--- Task details ---
In the listing below, print exactly the lines between the line holding "Expand the ETA row with its chevron" and the line holding "Task: Follow the", inclusive, and no more.

--- Data listing ---
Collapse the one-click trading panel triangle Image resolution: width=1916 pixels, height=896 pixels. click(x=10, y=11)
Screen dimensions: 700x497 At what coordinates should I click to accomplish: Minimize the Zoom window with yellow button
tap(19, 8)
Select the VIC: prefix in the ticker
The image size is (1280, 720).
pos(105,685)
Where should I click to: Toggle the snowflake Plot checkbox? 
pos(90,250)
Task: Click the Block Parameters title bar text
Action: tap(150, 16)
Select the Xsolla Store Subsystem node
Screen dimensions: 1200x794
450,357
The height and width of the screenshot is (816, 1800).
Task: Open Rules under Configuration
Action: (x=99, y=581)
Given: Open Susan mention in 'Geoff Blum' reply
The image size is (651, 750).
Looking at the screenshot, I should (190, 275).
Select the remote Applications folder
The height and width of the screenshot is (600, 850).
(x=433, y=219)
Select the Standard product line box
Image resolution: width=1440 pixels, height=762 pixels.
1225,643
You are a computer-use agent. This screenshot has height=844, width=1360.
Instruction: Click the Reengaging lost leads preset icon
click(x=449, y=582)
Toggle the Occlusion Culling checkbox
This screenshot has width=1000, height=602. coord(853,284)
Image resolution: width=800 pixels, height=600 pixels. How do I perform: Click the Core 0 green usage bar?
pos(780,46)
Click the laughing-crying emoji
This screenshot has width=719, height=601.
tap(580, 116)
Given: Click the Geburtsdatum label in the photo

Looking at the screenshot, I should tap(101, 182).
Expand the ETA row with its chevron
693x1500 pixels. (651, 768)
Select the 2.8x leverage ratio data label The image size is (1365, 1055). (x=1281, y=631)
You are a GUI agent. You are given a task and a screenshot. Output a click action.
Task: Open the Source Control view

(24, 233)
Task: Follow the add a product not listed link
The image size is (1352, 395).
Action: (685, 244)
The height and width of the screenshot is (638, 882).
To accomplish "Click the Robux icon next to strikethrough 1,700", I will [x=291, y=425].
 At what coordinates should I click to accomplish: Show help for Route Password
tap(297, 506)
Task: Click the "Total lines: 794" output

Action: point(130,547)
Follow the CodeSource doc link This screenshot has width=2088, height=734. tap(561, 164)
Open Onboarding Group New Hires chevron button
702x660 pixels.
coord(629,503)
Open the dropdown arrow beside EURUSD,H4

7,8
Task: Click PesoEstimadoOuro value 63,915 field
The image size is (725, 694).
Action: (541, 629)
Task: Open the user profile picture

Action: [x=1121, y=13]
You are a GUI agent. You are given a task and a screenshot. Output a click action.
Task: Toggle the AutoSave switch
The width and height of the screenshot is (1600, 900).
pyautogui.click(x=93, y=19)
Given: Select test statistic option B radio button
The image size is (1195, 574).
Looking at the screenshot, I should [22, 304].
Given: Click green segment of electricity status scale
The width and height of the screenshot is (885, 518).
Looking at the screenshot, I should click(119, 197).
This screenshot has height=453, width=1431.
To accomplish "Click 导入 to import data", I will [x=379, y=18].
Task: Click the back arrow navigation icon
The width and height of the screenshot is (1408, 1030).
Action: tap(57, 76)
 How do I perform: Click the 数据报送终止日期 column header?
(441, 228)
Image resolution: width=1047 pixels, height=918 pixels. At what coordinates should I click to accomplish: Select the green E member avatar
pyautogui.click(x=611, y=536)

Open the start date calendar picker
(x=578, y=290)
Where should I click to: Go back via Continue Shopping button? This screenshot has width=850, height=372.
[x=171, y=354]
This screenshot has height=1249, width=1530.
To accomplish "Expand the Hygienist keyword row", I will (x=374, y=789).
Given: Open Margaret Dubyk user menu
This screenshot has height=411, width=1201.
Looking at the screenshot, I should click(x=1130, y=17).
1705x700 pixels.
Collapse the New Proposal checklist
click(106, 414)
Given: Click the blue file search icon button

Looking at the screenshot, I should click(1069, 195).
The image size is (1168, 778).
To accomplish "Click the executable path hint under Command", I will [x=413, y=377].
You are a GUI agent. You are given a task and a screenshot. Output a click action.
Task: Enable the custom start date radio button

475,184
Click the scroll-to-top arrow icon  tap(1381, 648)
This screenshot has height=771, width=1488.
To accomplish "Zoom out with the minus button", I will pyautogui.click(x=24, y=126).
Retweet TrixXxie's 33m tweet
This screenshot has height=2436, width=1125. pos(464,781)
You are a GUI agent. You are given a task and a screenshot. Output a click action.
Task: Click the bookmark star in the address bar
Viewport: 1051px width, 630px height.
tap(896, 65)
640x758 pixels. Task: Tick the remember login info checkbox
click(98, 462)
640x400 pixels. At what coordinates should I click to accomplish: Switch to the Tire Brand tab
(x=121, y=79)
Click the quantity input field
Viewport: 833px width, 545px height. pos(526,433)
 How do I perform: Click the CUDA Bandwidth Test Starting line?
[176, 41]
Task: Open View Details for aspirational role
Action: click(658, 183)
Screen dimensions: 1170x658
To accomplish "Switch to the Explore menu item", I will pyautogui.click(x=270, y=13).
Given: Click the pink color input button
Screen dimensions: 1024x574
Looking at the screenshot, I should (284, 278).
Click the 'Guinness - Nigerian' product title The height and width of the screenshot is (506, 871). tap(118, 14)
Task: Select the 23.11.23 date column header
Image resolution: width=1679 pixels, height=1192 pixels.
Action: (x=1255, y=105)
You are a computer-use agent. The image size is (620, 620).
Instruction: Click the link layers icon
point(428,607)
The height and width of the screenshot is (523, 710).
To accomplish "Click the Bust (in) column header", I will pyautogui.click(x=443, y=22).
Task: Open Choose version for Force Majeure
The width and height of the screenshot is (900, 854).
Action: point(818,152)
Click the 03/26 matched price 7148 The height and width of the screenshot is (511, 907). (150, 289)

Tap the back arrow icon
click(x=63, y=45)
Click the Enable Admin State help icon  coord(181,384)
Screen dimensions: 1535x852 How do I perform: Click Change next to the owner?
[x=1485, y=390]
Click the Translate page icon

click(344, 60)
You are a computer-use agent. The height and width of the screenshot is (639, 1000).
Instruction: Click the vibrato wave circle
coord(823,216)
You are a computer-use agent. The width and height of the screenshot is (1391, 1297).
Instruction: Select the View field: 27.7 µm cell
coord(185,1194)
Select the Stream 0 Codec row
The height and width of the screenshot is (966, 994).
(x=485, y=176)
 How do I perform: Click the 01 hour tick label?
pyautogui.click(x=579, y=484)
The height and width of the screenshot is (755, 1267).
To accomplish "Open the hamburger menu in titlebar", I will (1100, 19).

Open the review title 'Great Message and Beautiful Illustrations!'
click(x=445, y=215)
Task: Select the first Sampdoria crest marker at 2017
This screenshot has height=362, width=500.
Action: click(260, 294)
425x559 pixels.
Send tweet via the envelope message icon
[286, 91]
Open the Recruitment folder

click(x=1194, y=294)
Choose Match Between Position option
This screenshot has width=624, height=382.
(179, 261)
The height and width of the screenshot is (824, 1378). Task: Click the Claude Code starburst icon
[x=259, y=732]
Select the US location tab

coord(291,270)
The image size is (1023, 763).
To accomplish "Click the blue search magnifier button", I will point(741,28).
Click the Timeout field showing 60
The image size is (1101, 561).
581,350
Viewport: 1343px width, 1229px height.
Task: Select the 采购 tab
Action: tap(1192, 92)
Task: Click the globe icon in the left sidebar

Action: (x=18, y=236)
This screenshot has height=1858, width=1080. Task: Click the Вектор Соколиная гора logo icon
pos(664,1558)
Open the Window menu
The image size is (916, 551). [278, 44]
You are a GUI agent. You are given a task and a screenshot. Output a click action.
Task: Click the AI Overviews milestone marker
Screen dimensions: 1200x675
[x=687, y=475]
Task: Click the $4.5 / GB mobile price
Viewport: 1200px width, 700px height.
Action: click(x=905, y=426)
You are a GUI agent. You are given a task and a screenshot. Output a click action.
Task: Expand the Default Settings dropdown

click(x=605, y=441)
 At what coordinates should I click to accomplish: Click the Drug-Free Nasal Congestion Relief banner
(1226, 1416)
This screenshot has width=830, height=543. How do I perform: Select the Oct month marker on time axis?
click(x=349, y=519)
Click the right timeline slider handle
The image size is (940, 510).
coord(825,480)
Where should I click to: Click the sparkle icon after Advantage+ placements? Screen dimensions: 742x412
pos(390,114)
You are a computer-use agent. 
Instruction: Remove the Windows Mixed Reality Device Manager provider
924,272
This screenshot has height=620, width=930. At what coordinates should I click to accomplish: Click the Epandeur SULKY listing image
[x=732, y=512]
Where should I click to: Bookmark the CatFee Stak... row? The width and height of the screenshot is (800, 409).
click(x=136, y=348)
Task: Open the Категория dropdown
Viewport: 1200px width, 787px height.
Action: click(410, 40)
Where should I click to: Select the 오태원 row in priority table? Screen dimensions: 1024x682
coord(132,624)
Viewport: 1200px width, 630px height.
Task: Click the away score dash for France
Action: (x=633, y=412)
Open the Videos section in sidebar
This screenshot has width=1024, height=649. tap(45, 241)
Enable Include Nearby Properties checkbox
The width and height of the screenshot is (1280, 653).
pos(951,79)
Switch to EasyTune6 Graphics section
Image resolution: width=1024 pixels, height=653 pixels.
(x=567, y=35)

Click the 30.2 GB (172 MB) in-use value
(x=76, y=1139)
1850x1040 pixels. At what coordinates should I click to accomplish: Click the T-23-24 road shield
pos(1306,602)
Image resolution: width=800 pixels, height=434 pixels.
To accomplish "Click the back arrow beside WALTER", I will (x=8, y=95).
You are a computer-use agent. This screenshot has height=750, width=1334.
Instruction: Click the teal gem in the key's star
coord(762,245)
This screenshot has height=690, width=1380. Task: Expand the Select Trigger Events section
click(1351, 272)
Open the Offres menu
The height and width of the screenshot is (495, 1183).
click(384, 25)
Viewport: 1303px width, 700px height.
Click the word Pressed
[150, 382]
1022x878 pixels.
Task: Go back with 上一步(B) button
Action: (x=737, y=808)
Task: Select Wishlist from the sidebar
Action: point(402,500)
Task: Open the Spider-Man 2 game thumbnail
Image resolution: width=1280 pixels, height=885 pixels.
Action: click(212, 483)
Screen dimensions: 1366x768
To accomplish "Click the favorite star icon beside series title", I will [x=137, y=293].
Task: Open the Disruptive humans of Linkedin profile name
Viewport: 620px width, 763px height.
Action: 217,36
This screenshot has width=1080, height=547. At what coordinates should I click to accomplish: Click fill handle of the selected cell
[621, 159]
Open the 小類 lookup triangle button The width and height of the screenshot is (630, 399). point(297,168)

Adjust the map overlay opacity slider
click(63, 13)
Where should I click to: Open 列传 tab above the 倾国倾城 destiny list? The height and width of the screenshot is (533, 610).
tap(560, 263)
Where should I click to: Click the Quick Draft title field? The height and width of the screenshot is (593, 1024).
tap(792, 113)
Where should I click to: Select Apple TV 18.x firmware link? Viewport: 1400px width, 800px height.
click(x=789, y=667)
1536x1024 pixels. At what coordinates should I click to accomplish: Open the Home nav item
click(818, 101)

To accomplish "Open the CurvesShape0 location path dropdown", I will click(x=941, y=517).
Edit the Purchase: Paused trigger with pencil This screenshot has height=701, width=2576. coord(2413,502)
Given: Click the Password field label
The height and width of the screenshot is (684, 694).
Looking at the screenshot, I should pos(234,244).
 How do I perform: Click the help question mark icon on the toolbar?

--- Result ---
Expand the ETA row with its chevron
693x1500 pixels. (651, 768)
Select the 2.8x leverage ratio data label The image size is (1365, 1055). (x=1281, y=631)
You are a GUI agent. You are given a task and a screenshot. Output a click action.
Task: Open the Source Control view

(24, 233)
Task: Follow the add a product not listed link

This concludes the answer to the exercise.